ForestGupp705 12-15-2010 12:30 PM

Quote:

Originally Posted by The Game (Post 534851)
Im going to setup my 3ft tank as planted along the back and sides, with maybe a few foreground plants. Im already using wisteria and pennywort. Do you guys have any suggestions on what to use. The light is fairly bright but Im using the wisteria and pennywort to try and diffuse some of the light. The photo Ive attached is the current setup of the tank. Its only half filled because thats the filter's and the heater's capacity. Ive been waiting for the sale at the pet store thats happening today. Im going to buy another heater and filter, as well as pennywort and wisteria and any other plants that you all may suggest. The plants you see in there are just some milfoil (I think thats what it is) from my other fishtank. I placed those in, in an attempt to take up as much nutrients as possible to stop an algae bloom. The water hyacinth is also temporary and will be moved into a bucket of water outside. Theres some java moss on the driftwood as well and ill probably leave that as it is. My plan is to have the whol area at the back planted with mid and foreground plants along the sides, leaving quite an open area in front of the driftwood pieces. Another question, should I let the filter current blow the lenght of the tank or to the front or should i use the drizzle pipes that are supplied with it. Ill be using a bigger filter as well as the smaller filter, so I could even do a combination of drizzle and current. I just need advice. All suggestions are welcome. Thanks in advance.

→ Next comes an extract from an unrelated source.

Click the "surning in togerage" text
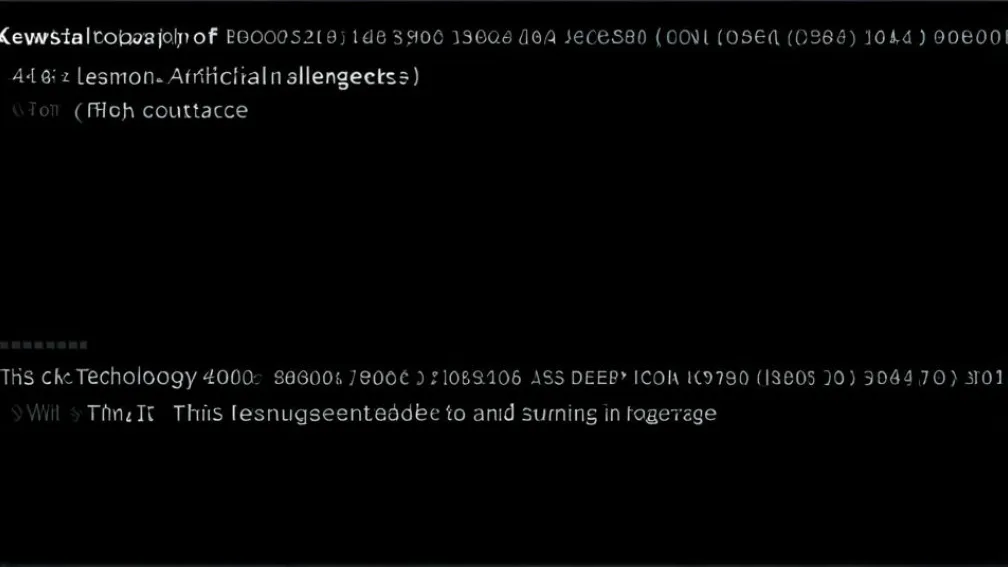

Well if your not using CO2 i would use the drizzle tube you are reffering too, if the current is very minimal for the large tank might want current movers but i doubt it.. Have you tryed plants befor?
I like your tank nice n big :), Ive had real good succes without CO2 using most if not all the plants ive had in the past, You should maybe try a Echinodorius Plant (Sword plant) a Amazon sword would be nice in this tank givin the huge amount of room for it too grow (mine is about 2 foot in width and the leaves are about 22 inchs in length :) ) Hygrophila Diffomorious i think its called lol, Anubias Java Fern Java Moss are all great for your drift wood, along the middle I would try a Pygmie Chain Sword with your sand substrate that would doo amazing, and as for forground maybe a crypt Parva or Crypt Nevilli.. Beautiful tank man post more pics when done :)

Byron 12-15-2010 02:10 PM

If you're intending a planted tank, unless you have (or plan on having) specific fish that require more current (some do, but most don't) minimal water movement is preferable for the fish and plants. Down the length of the tank is effective at creating a slight flow such as in a small stream, and provides good water flow throughout for better temp stability. I tend to aim the spraybar against the end glass and slightly down so there is less "obvious" current.

Byron.

The Game 12-15-2010 09:04 PM

I would love to try an amazon sword but I hear that they need a pretty deep substrate and fertilisers as well? How deep does the substrate have to be and Ive never used fertilisers before. I have had plants before though but no fertilisers and they grow really fast. I wouldnt mind trying anubias and java fern but I thought they dont do so well in bright lights and like they get 'burnt' or something? Also, what would be a good plant to carpet the substrate a bit? Im going to try some java moss with some mesh but what else can I use? Im planning to keep kuhli loaches, peppered corydoras, a bristlenose catfish, female fighting fish and maybe some tetras later on. They dont need strong currents yea?

Byron 12-16-2010 11:29 AM

Correct, those fish are what I refer to as forest fish, they occur in forest streams that are generally slower rather than faster current, and for half the year the forest floods and there is little or no "current".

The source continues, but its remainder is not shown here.